*Directions*: Transcribe only the last portion of the material: exactly the lines from the one with "The image size is (1241, 704)." through the end, inclusive.

*Exercise inputs*:
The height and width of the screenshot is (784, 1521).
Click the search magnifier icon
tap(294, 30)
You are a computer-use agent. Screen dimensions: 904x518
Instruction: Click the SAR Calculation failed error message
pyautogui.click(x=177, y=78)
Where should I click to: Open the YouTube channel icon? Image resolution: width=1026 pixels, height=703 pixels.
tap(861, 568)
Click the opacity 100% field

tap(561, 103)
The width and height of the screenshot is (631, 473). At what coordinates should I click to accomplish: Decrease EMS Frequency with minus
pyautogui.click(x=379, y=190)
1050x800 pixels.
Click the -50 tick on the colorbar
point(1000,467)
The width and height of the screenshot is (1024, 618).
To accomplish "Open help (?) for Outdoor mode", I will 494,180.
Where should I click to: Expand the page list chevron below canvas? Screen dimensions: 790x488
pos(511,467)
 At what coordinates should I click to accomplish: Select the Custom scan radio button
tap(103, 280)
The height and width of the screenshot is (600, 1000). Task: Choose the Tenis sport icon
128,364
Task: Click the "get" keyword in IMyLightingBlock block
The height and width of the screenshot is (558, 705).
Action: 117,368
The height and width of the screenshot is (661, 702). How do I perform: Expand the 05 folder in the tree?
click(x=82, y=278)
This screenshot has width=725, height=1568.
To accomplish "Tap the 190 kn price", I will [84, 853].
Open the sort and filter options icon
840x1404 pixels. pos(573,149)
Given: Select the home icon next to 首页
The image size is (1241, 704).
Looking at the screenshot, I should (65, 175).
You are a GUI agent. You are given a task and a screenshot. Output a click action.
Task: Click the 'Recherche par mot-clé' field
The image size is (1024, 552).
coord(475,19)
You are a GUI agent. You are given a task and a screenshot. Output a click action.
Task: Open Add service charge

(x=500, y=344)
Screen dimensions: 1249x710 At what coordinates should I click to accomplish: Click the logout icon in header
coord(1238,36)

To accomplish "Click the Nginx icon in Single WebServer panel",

*Written reply*:
The image size is (1241, 704).
Looking at the screenshot, I should (65, 175).
You are a GUI agent. You are given a task and a screenshot. Output a click action.
Task: Click the 'Recherche par mot-clé' field
The image size is (1024, 552).
coord(475,19)
You are a GUI agent. You are given a task and a screenshot. Output a click action.
Task: Open Add service charge

(x=500, y=344)
Screen dimensions: 1249x710 At what coordinates should I click to accomplish: Click the logout icon in header
coord(1238,36)

To accomplish "Click the Nginx icon in Single WebServer panel",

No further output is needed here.